The health centre is in an idyllic setting near the Comeragh mountains - but it is on the wrong side of the digital divide.
"I got around 20 minutes of a connection a week and it would switch off," he said.
He endured a snail's-pace start on his computer as he prepared to treat a room full of patients and tried to access their records.
"Patients have high expectations now and what was acceptable 50 or 60 years ago is now no longer feasible. We need to access records efficiently," he said.
Dr Janes had to move all his patients to Fourmilewater Health Centre near Ballymacarbry.
It means a 16km journey for the patients he treated at Seskinane. Not all have their own transport and some are relying on friends and neighbours to get to the surgery.
He is the only GP covering a very broad area and his patients are very grateful to have a doctor at a time when so many rural medics have decided they cannot make a sustainable living.
The broadband gap also means that some patients who may be housebound, but are living in areas with poor internet access, cannot avail of online video consultations with their GP, which are growing in popularity.

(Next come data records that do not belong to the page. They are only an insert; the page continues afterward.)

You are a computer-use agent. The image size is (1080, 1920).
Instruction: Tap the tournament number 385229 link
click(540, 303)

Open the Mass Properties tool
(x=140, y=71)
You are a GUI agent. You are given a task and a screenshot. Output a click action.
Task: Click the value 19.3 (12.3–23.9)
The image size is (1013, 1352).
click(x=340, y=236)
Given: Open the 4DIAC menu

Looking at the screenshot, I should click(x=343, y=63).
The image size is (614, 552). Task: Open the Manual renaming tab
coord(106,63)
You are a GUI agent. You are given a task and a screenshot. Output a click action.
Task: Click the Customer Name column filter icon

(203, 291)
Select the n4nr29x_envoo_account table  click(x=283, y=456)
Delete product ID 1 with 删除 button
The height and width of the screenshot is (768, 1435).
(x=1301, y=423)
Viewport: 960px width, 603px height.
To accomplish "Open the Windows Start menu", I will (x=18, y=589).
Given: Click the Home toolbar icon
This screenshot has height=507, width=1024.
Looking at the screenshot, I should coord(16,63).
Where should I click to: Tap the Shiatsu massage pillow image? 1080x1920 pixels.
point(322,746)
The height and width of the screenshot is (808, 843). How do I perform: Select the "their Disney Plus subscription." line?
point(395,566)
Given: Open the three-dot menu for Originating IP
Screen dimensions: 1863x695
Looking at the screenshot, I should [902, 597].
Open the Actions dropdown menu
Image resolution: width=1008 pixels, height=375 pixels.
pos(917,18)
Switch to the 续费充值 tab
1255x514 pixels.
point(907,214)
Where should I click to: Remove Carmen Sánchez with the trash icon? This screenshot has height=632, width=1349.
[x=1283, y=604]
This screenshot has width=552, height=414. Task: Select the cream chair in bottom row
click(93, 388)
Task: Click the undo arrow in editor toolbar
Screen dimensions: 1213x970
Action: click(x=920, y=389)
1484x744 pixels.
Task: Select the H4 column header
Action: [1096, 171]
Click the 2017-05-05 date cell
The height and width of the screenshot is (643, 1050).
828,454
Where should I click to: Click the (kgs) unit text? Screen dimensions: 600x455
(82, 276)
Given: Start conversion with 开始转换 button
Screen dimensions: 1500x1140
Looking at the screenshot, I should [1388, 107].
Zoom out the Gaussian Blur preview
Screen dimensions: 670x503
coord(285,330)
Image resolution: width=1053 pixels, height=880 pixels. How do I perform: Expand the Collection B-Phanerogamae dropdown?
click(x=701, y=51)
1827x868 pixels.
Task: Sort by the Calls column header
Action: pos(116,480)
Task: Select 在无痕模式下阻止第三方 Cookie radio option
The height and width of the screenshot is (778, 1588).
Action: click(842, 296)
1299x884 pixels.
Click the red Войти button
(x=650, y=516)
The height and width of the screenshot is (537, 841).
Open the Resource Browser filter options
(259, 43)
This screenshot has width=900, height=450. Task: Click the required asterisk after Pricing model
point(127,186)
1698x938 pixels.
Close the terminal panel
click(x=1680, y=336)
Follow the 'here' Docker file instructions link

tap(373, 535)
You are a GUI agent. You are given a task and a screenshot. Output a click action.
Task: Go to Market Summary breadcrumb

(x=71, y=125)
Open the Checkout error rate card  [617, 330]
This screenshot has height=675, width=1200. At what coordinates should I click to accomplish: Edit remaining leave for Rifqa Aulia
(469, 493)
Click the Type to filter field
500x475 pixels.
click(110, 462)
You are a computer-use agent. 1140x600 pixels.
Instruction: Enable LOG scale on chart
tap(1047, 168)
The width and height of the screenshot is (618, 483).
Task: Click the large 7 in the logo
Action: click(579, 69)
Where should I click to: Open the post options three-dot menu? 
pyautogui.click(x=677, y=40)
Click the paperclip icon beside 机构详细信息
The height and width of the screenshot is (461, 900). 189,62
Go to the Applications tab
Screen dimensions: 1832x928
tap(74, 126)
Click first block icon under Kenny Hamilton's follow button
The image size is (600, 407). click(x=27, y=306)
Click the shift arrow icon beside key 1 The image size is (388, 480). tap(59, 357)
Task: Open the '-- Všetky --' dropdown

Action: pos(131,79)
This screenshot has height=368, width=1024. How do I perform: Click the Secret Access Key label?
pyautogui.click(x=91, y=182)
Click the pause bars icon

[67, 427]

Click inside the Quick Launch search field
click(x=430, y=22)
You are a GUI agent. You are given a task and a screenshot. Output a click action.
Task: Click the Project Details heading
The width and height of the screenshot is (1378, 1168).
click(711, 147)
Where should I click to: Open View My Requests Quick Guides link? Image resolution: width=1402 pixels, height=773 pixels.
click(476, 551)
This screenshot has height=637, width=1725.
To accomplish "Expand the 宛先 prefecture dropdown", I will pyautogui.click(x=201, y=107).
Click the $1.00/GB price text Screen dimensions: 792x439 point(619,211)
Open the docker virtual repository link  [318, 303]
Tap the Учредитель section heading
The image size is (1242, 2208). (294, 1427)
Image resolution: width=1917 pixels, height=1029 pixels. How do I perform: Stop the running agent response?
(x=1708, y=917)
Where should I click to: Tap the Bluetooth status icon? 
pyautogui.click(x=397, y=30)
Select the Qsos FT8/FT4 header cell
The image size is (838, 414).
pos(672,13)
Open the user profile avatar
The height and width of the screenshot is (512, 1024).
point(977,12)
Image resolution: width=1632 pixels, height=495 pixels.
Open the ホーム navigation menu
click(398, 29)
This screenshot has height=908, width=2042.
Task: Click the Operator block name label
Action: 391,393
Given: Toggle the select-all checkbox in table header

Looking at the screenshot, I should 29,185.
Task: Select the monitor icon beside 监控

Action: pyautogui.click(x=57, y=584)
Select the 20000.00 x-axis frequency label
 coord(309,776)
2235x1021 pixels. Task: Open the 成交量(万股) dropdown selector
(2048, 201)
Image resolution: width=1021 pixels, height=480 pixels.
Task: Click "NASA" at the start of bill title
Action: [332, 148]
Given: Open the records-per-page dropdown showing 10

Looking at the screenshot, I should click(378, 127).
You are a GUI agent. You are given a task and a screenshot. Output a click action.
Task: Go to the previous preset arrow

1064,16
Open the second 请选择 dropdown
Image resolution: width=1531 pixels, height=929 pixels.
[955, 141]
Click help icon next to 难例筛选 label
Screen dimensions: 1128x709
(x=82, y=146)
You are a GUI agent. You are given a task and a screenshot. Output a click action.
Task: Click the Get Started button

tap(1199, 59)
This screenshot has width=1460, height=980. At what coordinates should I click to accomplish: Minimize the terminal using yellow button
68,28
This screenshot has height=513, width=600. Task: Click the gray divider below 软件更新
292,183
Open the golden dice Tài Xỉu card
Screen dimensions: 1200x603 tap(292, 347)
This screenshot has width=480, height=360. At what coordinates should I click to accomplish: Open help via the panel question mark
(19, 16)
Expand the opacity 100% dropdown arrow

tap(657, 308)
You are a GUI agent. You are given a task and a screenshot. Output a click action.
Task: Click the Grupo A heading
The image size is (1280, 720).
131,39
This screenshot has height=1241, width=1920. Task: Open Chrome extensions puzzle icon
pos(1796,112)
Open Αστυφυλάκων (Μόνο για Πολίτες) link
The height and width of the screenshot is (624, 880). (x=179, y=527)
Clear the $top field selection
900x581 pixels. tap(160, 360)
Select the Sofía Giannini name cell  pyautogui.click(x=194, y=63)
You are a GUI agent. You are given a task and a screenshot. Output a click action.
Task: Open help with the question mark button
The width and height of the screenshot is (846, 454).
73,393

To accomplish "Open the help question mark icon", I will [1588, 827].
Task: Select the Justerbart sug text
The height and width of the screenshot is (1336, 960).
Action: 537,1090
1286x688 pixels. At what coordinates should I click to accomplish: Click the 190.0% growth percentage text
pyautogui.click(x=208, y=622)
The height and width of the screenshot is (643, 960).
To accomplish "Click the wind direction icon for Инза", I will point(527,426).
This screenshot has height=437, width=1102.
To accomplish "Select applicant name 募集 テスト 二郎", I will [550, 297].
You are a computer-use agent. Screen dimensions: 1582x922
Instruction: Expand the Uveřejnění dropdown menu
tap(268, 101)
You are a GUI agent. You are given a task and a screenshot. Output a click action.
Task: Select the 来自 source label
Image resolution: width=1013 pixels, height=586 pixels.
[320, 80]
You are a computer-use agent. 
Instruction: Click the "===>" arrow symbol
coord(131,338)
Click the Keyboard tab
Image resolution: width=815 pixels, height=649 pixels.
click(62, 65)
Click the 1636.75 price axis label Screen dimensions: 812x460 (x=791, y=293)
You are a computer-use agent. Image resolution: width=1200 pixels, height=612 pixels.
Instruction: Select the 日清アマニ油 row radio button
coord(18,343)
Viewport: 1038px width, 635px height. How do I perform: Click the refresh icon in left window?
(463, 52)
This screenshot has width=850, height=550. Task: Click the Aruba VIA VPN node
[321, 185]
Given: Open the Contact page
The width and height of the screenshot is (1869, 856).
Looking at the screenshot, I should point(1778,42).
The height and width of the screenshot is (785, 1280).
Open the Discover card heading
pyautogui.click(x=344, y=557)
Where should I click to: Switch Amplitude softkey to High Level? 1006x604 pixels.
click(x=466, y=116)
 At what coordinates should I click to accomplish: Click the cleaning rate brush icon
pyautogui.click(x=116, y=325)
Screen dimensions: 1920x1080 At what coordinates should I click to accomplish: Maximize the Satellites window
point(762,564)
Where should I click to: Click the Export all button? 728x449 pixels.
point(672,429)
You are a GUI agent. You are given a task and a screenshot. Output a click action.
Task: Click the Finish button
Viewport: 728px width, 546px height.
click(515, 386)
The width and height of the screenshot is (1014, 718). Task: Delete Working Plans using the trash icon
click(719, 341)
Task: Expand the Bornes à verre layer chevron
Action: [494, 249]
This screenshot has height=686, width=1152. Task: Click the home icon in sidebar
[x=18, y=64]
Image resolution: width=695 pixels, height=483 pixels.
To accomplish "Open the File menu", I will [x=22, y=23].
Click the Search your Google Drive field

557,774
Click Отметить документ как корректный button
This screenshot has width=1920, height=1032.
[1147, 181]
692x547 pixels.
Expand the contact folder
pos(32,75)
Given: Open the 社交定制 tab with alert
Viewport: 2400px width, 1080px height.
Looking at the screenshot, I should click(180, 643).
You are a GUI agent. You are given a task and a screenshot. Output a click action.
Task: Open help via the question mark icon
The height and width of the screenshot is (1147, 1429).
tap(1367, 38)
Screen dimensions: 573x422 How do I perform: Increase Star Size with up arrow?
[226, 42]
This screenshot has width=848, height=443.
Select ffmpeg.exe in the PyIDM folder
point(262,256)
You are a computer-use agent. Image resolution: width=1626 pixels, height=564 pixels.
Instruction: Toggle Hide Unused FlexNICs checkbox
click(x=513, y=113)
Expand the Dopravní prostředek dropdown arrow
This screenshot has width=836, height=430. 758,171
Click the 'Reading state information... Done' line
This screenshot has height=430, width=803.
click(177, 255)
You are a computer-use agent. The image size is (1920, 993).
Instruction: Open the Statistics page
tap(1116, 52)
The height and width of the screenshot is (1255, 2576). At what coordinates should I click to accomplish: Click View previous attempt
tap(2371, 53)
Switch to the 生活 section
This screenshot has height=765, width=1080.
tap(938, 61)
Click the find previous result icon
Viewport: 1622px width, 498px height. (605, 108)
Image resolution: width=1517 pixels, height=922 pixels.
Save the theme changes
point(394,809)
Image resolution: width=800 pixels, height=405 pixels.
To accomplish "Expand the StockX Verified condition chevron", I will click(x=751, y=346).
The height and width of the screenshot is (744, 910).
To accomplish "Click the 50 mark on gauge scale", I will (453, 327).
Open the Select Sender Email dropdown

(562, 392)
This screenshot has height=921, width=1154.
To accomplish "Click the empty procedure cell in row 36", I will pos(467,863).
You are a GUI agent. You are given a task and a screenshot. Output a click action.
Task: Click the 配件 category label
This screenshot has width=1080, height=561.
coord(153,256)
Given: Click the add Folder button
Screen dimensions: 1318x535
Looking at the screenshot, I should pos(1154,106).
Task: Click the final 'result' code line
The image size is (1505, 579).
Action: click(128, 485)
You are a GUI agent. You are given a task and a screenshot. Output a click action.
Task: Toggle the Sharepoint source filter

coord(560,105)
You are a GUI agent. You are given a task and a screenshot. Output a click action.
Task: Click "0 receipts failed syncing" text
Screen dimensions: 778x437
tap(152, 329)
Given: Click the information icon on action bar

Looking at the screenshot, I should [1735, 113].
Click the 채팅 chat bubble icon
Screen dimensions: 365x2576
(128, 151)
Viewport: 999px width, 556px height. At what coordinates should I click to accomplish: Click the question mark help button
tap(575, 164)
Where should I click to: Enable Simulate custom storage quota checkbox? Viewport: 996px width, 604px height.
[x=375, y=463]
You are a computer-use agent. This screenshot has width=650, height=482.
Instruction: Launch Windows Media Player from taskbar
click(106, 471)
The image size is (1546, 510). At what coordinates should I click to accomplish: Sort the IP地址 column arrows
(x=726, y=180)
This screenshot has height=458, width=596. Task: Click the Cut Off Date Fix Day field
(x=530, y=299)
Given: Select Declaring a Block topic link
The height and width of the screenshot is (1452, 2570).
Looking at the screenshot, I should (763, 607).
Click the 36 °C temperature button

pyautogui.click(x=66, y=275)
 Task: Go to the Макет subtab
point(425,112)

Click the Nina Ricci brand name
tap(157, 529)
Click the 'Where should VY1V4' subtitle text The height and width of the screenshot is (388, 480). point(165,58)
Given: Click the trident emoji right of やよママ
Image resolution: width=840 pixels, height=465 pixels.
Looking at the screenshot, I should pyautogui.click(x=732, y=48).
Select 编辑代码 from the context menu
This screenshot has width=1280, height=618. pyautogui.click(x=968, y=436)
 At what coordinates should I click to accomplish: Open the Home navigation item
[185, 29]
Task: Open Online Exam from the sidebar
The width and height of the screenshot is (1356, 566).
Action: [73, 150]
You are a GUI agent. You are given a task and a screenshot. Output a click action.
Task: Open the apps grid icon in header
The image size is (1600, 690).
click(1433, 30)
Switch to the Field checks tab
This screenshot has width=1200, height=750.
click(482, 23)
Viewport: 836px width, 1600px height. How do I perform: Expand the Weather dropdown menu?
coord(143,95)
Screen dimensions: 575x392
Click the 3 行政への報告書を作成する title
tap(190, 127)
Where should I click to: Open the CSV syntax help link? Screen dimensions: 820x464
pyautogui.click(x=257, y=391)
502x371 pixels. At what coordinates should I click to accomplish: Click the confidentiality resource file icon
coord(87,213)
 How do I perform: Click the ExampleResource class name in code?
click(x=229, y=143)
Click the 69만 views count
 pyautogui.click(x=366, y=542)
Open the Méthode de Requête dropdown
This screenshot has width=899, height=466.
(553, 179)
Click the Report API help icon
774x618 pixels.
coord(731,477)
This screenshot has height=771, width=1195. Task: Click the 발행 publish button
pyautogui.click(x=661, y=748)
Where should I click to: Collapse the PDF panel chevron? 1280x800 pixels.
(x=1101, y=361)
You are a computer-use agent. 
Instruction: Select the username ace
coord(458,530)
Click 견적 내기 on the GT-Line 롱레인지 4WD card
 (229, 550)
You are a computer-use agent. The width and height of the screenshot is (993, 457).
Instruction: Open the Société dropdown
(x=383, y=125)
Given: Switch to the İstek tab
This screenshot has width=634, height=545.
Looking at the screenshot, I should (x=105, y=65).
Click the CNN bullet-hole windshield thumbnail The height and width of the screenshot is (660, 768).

These are the patients who could benefit most from telemedicine, which allows for face-to-face consultations in their living room without having to go the surgery.
Dr Darach O'Ciardha, whose family practice in Jobstown in Tallaght, Dublin, offers the service to his own patients, said it would be particularly useful for patients who are isolated because of their medical condition or location.
"It would be an extra access point for patients with chronic illness and make them feel less isolated and improve continuity of care.
"In our system, the patient can see us and we can see the patient. If we are serious about innovations in health we have to look after isolated patients' needs," he said.
Across the wider health service, Richard Corbridge, chief information officer for the Health Service Executive, said their aim is to provide wider patient access to wifi in hospitals wards.
He said it is hoped to have connections which are strong enough to allow patients to access sites such as Netflix.
For those health staff who are lucky enough to work and live in areas with better internet speed and coverage, the plan is to provide around 30,000 of them with email and online connectivity this year.
Currently, these 30,000 staff have no 'digital identity'. Another 10,000 staff working in primary care in community settings have no information technology tools to support them.
Mr Corbridge said: "We want all our staff to be connected and to be facilitated and empowered to participate and ensure our patients and our public are the ultimate benefactors."
He said that building a better health service requires greater digital connectivity within the HSE.
Health service staff should be able to communicate more effectively, he added.